Train set: Stored in /workspace/data/datasets/math.8k/train.parquet
- data_source: ‘math8k’
- prompt: the math question
- reward_model: the ground truth answer of the math question
Dev set: Stored in /workspace/data/datasets/math.8k/dev.parquet
- data_source: ‘GSM8k’ & ‘AMC23’
- prompt: the math question
- reward_model: the ground truth answer of the math question
Test set: Stored in /workspace/data/datasets/math.8k/test.parquet
Checkpoint: Stored in /workspace/data/checkpoints/Qwen2.5-1.5B.

Constraint

Training time constraint: 24 hours.
Evaluation time constraint: 10 minutes.
You can use 8 80GB H100 GPUs.
You only have 3 chances to evaluate your submission.
Total time limit: 48 hours.

Evaluation

Evaluation metrics:

Accuracy: Measure accuracy of the variant policy on the test set at the end of the training.
Entropy Analysis: Track entropy of the variant policy along the training process.

Success criteria:

The accuracy of the variant policy on MATH500 should be at least higher than the baseline policy. Try your best to get the highest accuracy!
The average entropy of the variant policy should be in a reasonable range.
The final score will be the accuracy score * entropy score * 100

Environment

We have setup the conda environment for you named /workspace/conda, and we have activated the environment.

Scripts

You can generate scripts in the /workspace/task/scripts directory. You should not modify scripts that are originally in the /workspace/task/scripts directory.
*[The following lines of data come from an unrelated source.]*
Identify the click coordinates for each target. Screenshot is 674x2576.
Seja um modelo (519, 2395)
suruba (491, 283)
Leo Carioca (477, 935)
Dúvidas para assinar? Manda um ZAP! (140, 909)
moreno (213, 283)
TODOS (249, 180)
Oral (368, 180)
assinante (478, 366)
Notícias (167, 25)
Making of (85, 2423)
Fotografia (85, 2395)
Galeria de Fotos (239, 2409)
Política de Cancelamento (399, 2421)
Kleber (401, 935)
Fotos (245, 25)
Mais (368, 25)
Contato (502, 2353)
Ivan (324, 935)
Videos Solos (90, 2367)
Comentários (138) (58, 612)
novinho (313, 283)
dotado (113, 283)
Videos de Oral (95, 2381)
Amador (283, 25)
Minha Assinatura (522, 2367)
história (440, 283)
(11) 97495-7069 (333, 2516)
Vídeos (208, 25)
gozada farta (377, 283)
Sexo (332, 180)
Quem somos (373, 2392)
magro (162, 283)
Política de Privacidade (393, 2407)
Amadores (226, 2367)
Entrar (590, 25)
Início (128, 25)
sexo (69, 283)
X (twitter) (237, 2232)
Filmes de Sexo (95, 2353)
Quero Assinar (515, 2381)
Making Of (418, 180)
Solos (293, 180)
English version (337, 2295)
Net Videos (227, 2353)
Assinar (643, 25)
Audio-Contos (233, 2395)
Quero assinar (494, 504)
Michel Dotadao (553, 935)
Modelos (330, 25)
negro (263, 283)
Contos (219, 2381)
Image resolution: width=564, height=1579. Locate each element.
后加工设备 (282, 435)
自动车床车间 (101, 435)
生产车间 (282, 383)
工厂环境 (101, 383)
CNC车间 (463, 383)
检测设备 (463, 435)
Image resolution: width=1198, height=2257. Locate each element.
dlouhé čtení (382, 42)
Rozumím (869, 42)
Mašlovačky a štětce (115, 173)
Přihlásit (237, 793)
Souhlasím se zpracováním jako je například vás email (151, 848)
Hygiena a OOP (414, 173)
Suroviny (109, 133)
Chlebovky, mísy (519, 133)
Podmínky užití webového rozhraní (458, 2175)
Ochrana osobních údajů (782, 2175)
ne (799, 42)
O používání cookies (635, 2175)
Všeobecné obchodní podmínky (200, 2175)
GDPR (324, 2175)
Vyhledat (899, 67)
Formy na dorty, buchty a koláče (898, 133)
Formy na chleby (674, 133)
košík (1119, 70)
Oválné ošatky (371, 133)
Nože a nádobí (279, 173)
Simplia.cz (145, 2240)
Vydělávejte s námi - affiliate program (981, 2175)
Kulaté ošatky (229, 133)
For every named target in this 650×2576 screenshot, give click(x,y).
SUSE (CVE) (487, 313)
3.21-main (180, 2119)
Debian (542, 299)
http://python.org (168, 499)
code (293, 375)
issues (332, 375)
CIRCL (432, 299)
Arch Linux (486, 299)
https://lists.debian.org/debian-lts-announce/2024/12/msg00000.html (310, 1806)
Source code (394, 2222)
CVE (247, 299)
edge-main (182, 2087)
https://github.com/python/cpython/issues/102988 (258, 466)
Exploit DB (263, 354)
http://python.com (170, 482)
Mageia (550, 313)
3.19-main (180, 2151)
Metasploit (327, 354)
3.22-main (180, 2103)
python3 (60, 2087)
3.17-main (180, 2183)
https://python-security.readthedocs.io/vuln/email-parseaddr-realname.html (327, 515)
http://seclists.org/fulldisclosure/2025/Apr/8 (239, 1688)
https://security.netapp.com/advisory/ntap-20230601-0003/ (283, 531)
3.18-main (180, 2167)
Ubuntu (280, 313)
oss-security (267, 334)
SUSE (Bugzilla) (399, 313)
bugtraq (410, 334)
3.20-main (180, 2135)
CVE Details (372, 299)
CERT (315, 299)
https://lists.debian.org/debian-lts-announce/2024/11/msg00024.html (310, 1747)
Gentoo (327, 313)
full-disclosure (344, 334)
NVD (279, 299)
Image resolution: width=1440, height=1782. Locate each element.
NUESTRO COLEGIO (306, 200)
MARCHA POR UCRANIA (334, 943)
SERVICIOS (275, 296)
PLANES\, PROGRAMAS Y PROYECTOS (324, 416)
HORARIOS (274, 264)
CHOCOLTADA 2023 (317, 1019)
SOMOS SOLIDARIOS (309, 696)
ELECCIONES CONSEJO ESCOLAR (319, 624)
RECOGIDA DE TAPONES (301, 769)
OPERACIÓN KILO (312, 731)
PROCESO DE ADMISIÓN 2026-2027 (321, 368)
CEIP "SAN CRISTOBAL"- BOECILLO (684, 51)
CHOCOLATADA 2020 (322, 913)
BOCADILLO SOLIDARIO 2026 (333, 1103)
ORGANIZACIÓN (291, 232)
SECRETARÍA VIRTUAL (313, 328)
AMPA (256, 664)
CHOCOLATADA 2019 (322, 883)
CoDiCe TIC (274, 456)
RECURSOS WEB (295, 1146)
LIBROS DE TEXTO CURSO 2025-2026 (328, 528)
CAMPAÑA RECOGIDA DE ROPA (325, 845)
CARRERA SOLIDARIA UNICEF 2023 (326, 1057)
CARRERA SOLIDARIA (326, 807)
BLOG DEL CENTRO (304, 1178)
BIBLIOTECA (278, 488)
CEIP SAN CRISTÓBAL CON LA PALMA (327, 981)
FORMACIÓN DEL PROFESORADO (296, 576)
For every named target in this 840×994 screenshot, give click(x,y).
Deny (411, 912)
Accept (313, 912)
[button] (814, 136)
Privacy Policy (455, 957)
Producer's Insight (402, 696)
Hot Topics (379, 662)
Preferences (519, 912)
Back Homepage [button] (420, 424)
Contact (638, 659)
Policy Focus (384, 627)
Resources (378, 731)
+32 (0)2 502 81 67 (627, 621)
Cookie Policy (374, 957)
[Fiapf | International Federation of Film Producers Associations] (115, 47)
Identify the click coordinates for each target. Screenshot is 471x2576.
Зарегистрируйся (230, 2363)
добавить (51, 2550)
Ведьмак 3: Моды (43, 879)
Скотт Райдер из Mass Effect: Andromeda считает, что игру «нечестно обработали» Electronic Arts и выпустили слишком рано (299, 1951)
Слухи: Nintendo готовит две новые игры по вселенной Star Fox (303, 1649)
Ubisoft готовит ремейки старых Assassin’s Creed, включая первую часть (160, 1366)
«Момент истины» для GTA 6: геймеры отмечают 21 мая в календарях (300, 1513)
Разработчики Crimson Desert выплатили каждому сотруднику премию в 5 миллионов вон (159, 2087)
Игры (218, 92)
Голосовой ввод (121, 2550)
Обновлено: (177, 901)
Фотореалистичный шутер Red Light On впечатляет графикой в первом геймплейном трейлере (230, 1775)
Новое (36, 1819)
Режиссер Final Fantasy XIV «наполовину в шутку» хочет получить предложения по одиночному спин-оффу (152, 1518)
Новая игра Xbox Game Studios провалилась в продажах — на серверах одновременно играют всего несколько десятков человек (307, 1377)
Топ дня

The following scripts are provided to you, do not modify them:

/workspace/task/repositories/verl/scripts/model_merger.py: Given a model path of verl checkpoint, which is a directory containing multiple model_world_size_8_rank_{rank_number}.pt files, you can use this script to merge the model weights into huggingface format.
- Input:
  - --local_dir: The path of the verl checkpoint.
- Output:
  - The checkpoint in huggingface format.